| 第197回ふぐ刺しの厚みについて
 この冬、私は「天然トラフグ」を扱っていると称している
 店による違いを試すため、いくつかの店を訪問してみました。
 実際「天然」といっても
 価格も味わいもかなりの隔たりがありました。
 天然物とすり込まれる先入観がなければ、
 ブラインドで食すれば、
 養殖だか天然だかわからないような店もあったのですが、
 それら個々の店の話は後日に譲ることにします。
 フグ屋には大きく分けて4タイプあるでしょうか。銀座などの高級和食店、高額関西割烹店が冬にフグを扱う場合。
 夏は養殖を扱うかオコゼや鮎を扱って凌ぐ、
 小さい構えのフグ専門店。
 チェーン店化している大衆店。

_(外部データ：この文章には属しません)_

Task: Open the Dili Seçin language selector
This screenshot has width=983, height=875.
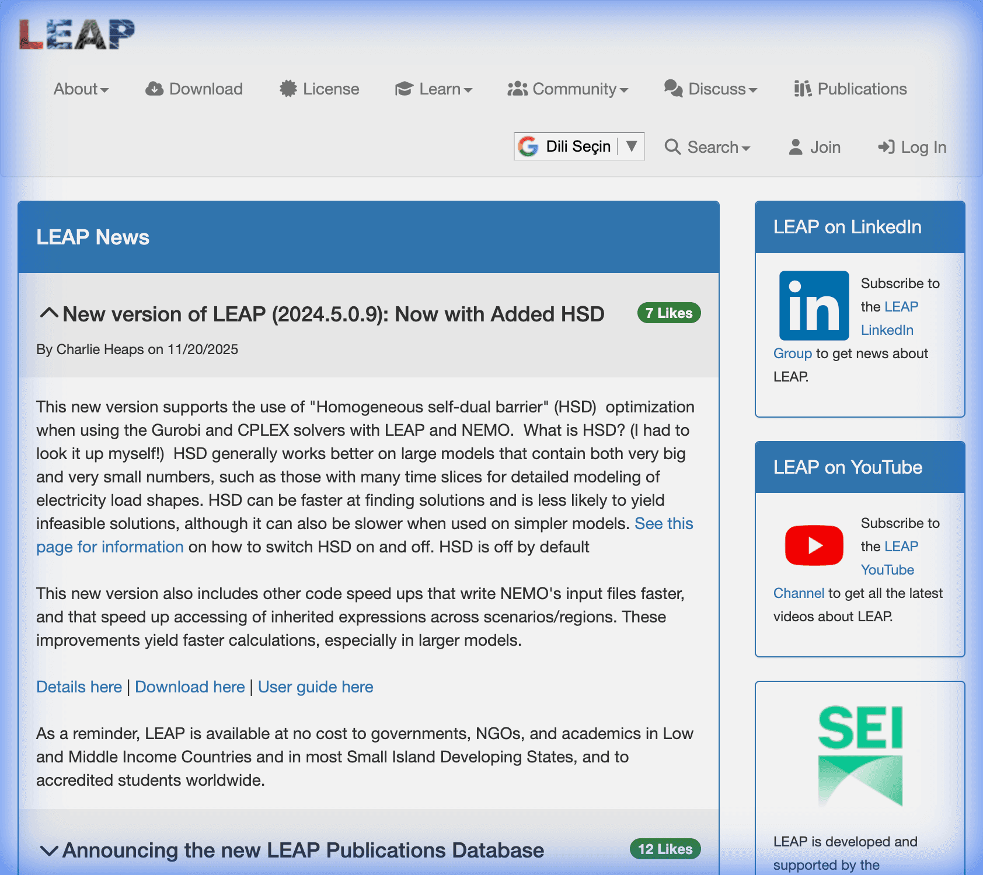Action: pyautogui.click(x=578, y=146)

勿論養殖物。
 そして飲み屋街の小さな安いフグ扱い店です。
 前々から感じていたのですが、店のタイプによってふぐ刺しの厚みが異なるのです。
 一般にフグの身はゴムのような食感なので、
 薄く切らなければ噛めないからだ、と聞いたことがあります。
 最近は鯛やヒラメでも薄造りなる
 私は首をひねる物がまかり通っているようですが、
 鯛やヒラメなどを薄くしてわざわざ食感をわるくし
 旨みを薄めて何が良いのか。
 フグも厚いと噛み切れないほど硬いものならいざしらず、
 高額店の天然物は厚くなっており、
 しかしちゃんと食することができます。
 しかも薄いものより旨みも感じやすい。
 しかし、チェーン店、激安店に加えて「天然物」をうたっている店でも薄く出してくる店があります。
 薄くして量を節約しただけの理由なら納得しますが、
 厚めにだして旨みを感じない、
 噛み切れないような物をごまかすためであるならば
 これは問題と考えます。
 旨いと評判の店ではなく、自分自身が旨いと感じる天然物の店は、
 そこらの店のように
 薄くは包丁を入れていないのではないでしょうか。
 機会があったら確認してみてください。